### WHAT THE TASK ASKS
Copy out each of the entries below word for word, keeping every line as it appears.

-- Begin --

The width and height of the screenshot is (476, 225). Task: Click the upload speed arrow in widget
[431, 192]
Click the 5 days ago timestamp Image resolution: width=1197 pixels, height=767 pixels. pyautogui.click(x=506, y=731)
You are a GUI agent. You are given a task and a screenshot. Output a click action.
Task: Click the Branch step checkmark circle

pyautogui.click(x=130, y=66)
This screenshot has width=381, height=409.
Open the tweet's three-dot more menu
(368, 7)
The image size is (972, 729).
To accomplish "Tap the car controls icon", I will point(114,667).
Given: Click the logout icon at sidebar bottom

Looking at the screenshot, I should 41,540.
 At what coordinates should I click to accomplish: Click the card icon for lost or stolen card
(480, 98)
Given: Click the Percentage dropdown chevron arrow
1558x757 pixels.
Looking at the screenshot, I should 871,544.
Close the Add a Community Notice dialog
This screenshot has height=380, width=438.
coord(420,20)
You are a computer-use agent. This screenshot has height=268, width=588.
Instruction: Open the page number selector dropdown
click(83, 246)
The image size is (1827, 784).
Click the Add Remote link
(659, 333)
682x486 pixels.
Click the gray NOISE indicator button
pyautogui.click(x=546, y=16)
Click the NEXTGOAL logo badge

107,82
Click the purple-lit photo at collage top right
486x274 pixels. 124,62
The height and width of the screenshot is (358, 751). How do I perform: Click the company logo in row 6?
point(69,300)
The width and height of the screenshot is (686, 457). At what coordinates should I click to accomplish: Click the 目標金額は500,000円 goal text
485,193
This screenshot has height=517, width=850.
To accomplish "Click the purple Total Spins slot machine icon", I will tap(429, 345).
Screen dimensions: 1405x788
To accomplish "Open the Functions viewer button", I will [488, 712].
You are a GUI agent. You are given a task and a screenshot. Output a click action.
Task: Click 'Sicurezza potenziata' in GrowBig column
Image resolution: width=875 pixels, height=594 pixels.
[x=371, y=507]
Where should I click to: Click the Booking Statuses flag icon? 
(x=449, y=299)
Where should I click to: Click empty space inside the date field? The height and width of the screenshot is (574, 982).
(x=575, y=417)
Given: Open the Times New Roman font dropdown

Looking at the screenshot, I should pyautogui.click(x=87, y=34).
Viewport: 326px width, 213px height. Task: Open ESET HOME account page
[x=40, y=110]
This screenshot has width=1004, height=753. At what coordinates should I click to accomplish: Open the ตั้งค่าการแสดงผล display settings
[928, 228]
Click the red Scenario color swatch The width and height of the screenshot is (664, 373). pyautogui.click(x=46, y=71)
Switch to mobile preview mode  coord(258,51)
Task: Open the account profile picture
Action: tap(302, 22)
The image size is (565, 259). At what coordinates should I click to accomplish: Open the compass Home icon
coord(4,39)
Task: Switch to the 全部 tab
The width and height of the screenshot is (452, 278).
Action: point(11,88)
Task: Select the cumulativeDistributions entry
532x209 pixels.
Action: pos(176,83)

-- End --

### OUTPUT OF THE TASK
The width and height of the screenshot is (476, 225). Task: Click the upload speed arrow in widget
[431, 192]
Click the 5 days ago timestamp Image resolution: width=1197 pixels, height=767 pixels. pyautogui.click(x=506, y=731)
You are a GUI agent. You are given a task and a screenshot. Output a click action.
Task: Click the Branch step checkmark circle

pyautogui.click(x=130, y=66)
This screenshot has width=381, height=409.
Open the tweet's three-dot more menu
(368, 7)
The image size is (972, 729).
To accomplish "Tap the car controls icon", I will point(114,667).
Given: Click the logout icon at sidebar bottom

Looking at the screenshot, I should 41,540.
 At what coordinates should I click to accomplish: Click the card icon for lost or stolen card
(480, 98)
Given: Click the Percentage dropdown chevron arrow
1558x757 pixels.
Looking at the screenshot, I should 871,544.
Close the Add a Community Notice dialog
This screenshot has height=380, width=438.
coord(420,20)
You are a computer-use agent. This screenshot has height=268, width=588.
Instruction: Open the page number selector dropdown
click(83, 246)
The image size is (1827, 784).
Click the Add Remote link
(659, 333)
682x486 pixels.
Click the gray NOISE indicator button
pyautogui.click(x=546, y=16)
Click the NEXTGOAL logo badge

107,82
Click the purple-lit photo at collage top right
486x274 pixels. 124,62
The height and width of the screenshot is (358, 751). How do I perform: Click the company logo in row 6?
point(69,300)
The width and height of the screenshot is (686, 457). At what coordinates should I click to accomplish: Click the 目標金額は500,000円 goal text
485,193
This screenshot has height=517, width=850.
To accomplish "Click the purple Total Spins slot machine icon", I will tap(429, 345).
Screen dimensions: 1405x788
To accomplish "Open the Functions viewer button", I will [488, 712].
You are a GUI agent. You are given a task and a screenshot. Output a click action.
Task: Click 'Sicurezza potenziata' in GrowBig column
Image resolution: width=875 pixels, height=594 pixels.
[x=371, y=507]
Where should I click to: Click the Booking Statuses flag icon? 
(x=449, y=299)
Where should I click to: Click empty space inside the date field? The height and width of the screenshot is (574, 982).
(x=575, y=417)
Given: Open the Times New Roman font dropdown

Looking at the screenshot, I should pyautogui.click(x=87, y=34).
Viewport: 326px width, 213px height. Task: Open ESET HOME account page
[x=40, y=110]
This screenshot has width=1004, height=753. At what coordinates should I click to accomplish: Open the ตั้งค่าการแสดงผล display settings
[928, 228]
Click the red Scenario color swatch The width and height of the screenshot is (664, 373). pyautogui.click(x=46, y=71)
Switch to mobile preview mode  coord(258,51)
Task: Open the account profile picture
Action: tap(302, 22)
The image size is (565, 259). At what coordinates should I click to accomplish: Open the compass Home icon
coord(4,39)
Task: Switch to the 全部 tab
The width and height of the screenshot is (452, 278).
Action: point(11,88)
Task: Select the cumulativeDistributions entry
532x209 pixels.
Action: pos(176,83)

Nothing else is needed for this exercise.